Как водится, эхо простолюдинов было попроще, а эхо аристократов (которые в точном смысле слова не были... извините) — изящнее и, как бы это, эквилибристичнее. Насколько можно было понять, образцовое эхо сохраняли монахи Храма — что Мэй, дочь священника, ничуть не удивляло. Не то чтобы она сильно интересовалась туземной религией или религией вообще; дочери священников часто агностики, если не атеистки. Мэй, если честно, интересовалась только и единственно эхом. Чистым, классическим эхом Храма. Забыт был даже жених, брошенный на Земле, казалось, совсем в другой жизни.
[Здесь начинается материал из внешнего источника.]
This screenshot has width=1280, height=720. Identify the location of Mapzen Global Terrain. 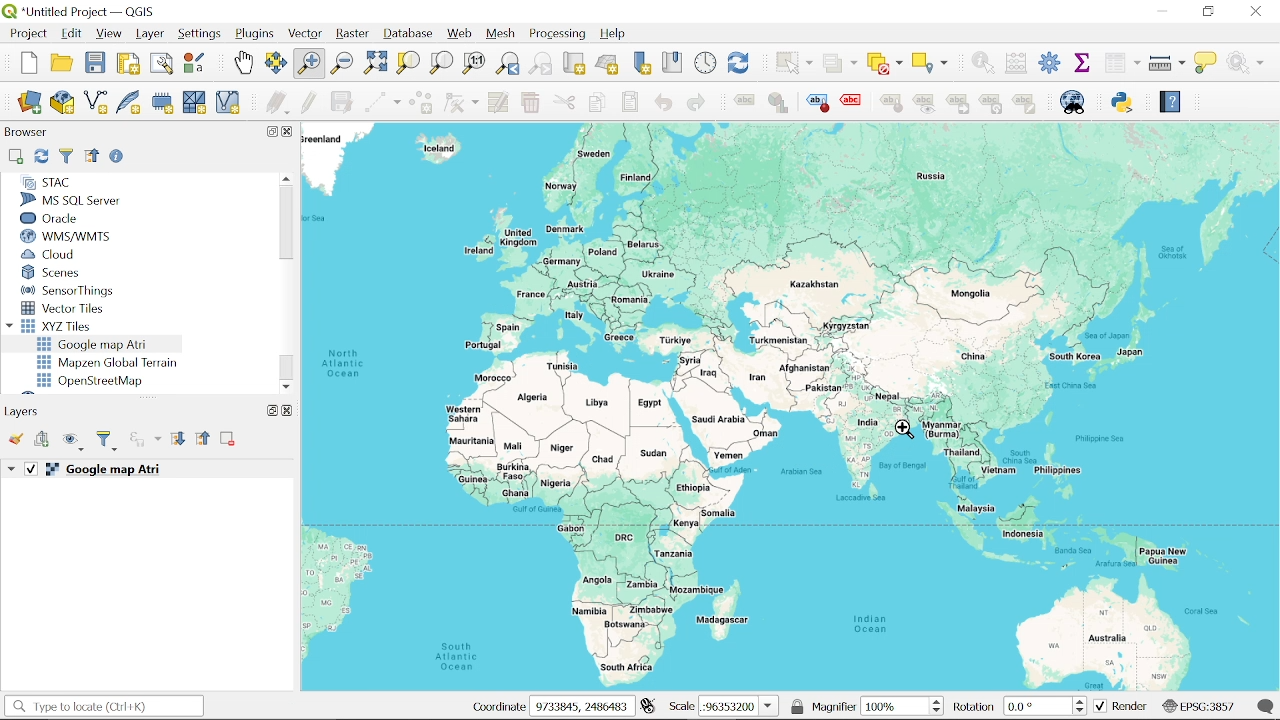
(107, 363).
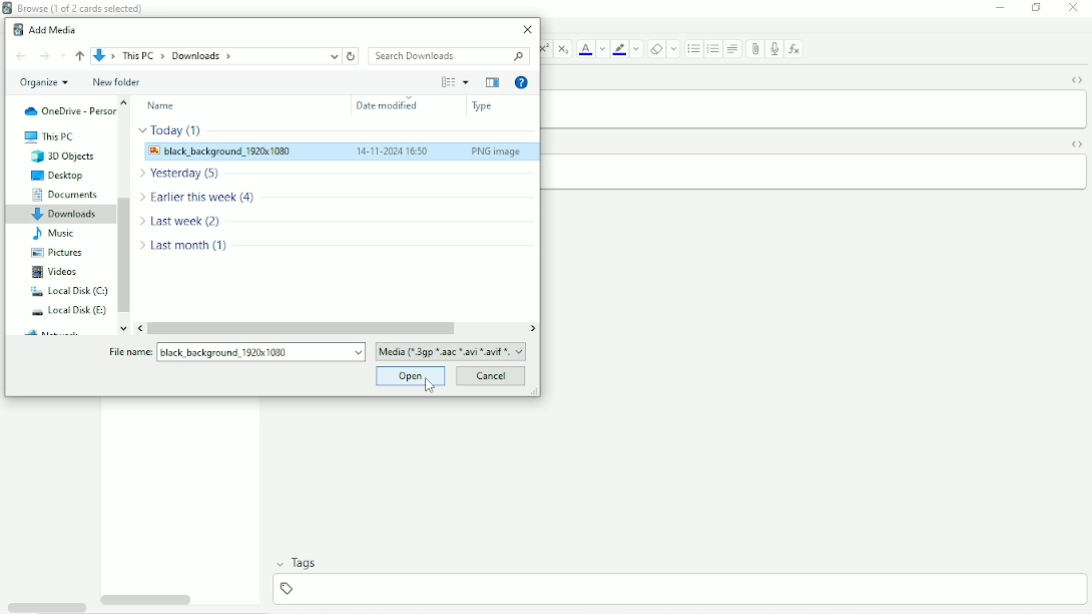 The width and height of the screenshot is (1092, 614). I want to click on Close, so click(1074, 9).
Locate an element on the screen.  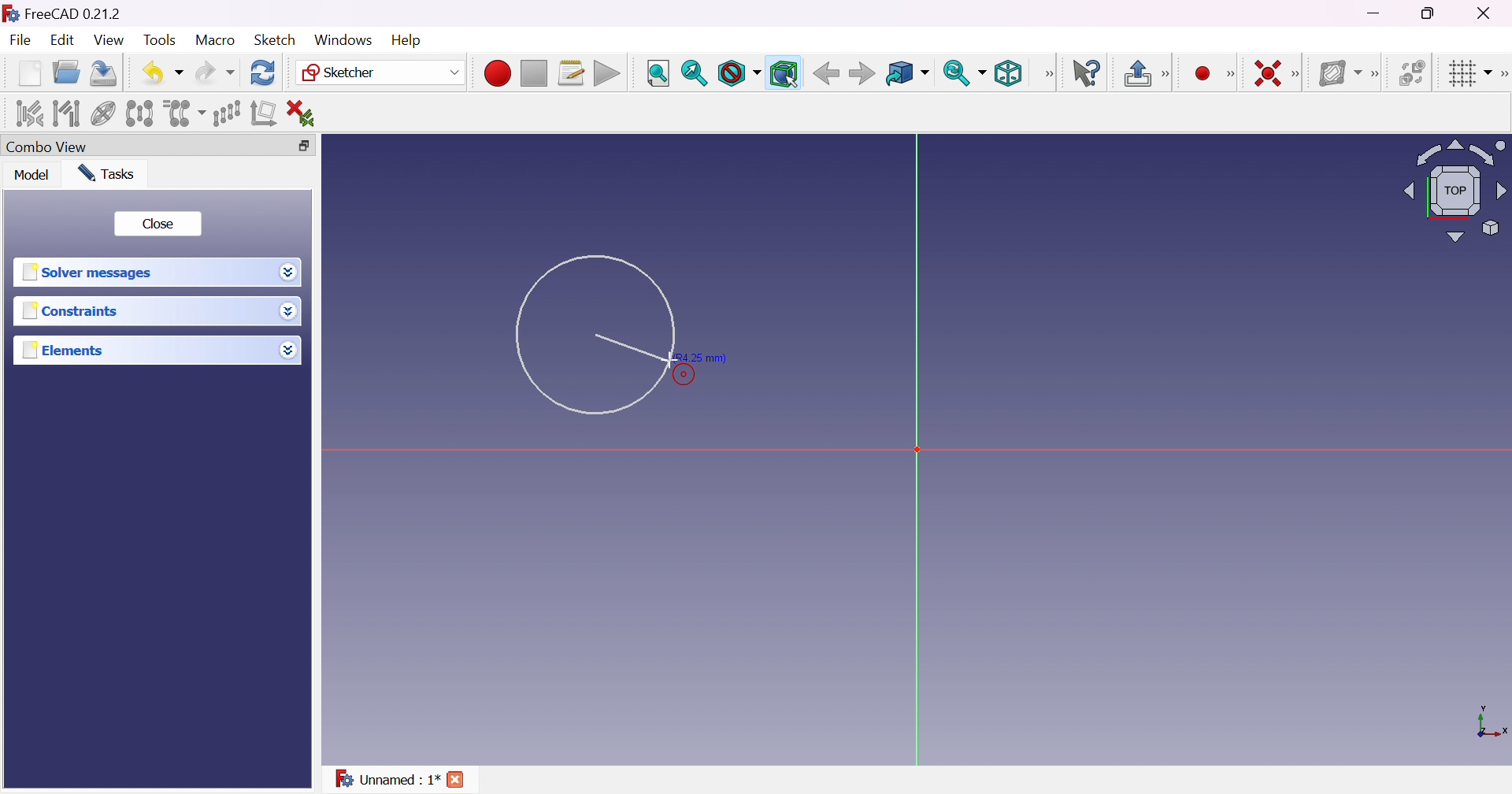
Sketcher -spline tools is located at coordinates (1377, 75).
Она дала себе слово провести здесь ровно пять лет — и улететь восвояси. Она должна была попасть в Храм. Она слушала омоомоо, говорила на омоомоо, видела сны на омоомоо, но не могла продвинуться дальше десятой реплики. Иногда ей казалось, что проще вызвать земной транспорт и забыть про омоомоо навсегда: не было в знаемой вселенной ничего сложнее этого языка, не по Сеньке шапка, финита.

Иногда — но не сегодня.


3


Аббат, как оказалось, терпеливо дожидался в одной из соседних — по северо-восточной анфиладе, потом на север — комнат. Был он еще дряхлее Оола и к тому же редковолос — на этой планете такой же верный признак глубокой старости, как на далекой Земле. Мэй казалось, что глаза Аббата гуляли, как та кошка, сами по себе, но, может быть, он удачно имитировал аналог трясущихся рук в каких-то своих религиозных целях.
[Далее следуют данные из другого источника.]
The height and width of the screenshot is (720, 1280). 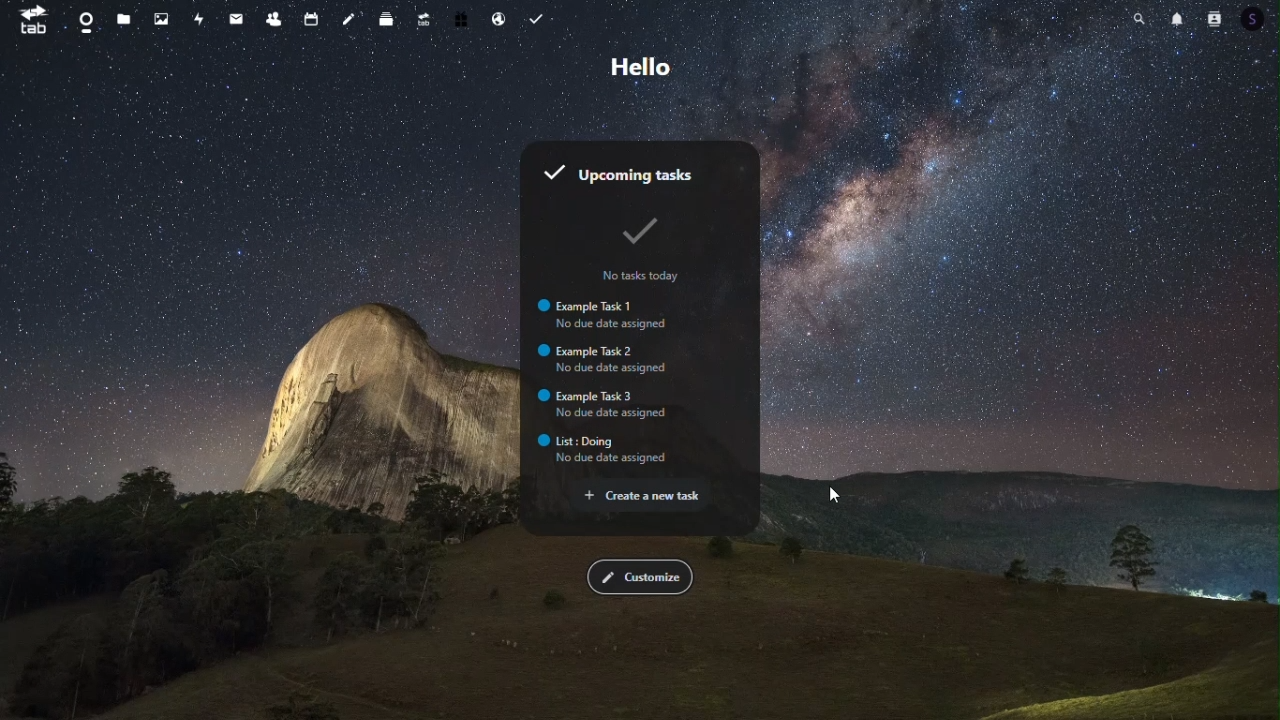 I want to click on Create a new task, so click(x=665, y=494).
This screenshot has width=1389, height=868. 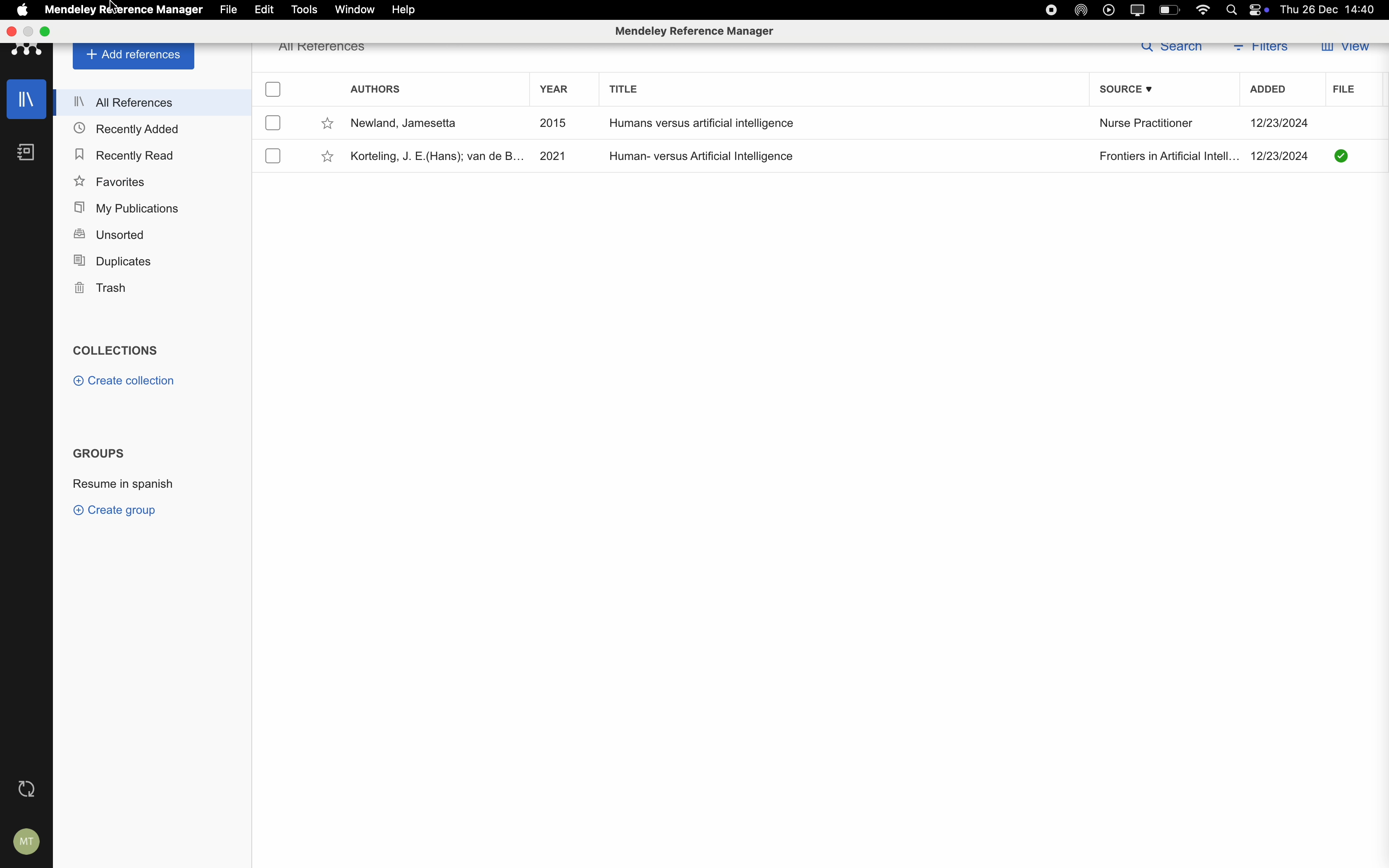 I want to click on recently added, so click(x=128, y=127).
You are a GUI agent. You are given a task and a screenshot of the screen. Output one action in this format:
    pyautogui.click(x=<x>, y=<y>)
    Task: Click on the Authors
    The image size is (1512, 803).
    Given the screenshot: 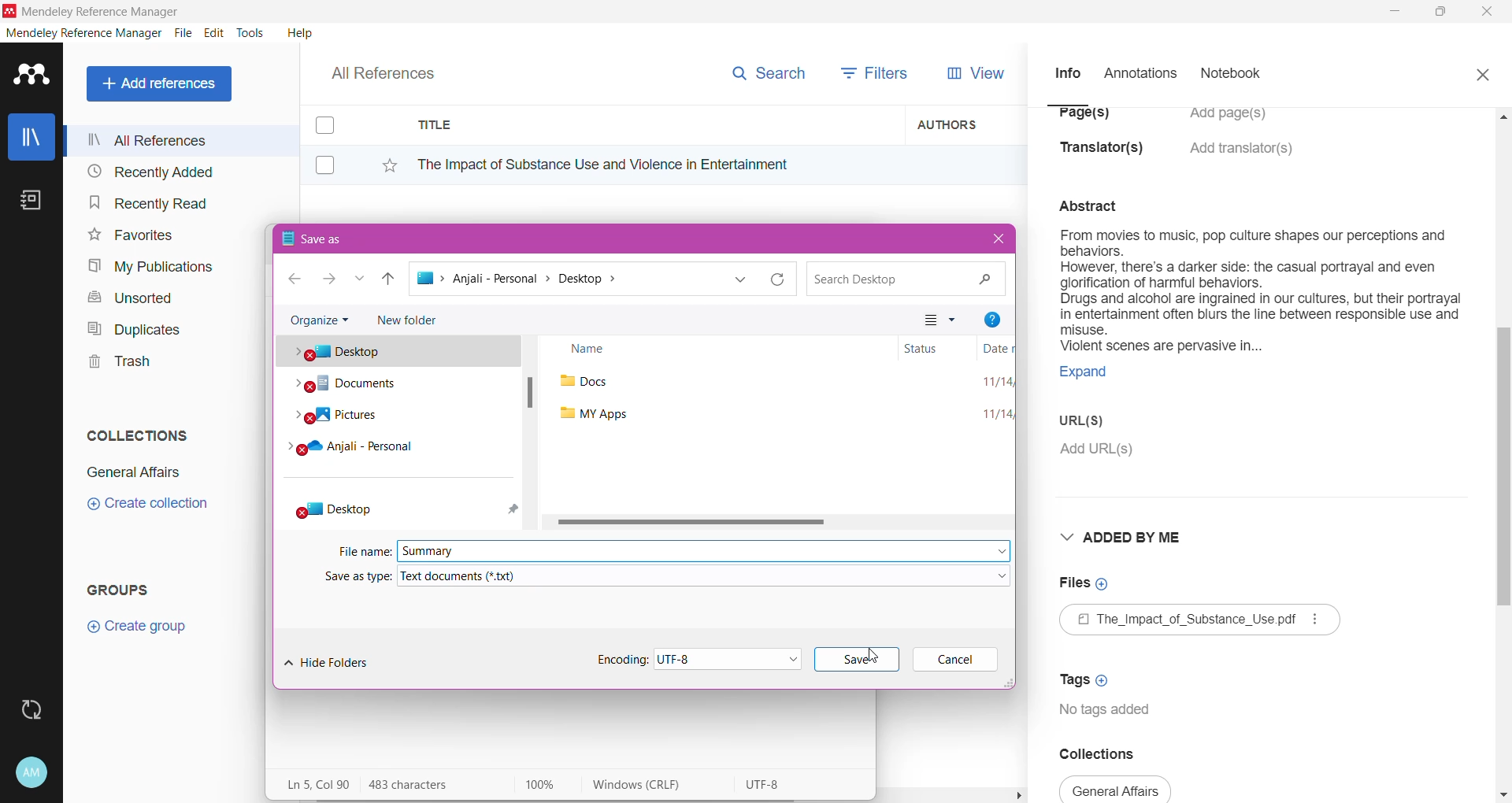 What is the action you would take?
    pyautogui.click(x=966, y=124)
— Пусть ваша обувь не сносится вплоть до Возвращения, — сказал Аббат. (Чрезвычайно ясный рисунок. Как в учебнике — если бы кто-то удосужился написать учебник омоомоо. Спасибо, это я легко...)

— Да будет ваше имя вписано в Подводные Скрижали, — ответила Мэй. (Не дрожать. Не дрожать, дурища. Это твой единственный шанс — на что бы то ни было. Молодец. Отличное эхо, просто мисс Совершенство.)

Глаза Аббата резко сфокусировались, уши дрогнули. Потом он, глядя на Мэй одним глазом, посмотрел другим на сидевшего рядом Оола. Тот отзеркалил: один глаз на Мэй, второй — на Аббата. Так они и сидели, глядя одновременно друг на друга и на нее, отчего Мэй сделалось стремно — она так не умела.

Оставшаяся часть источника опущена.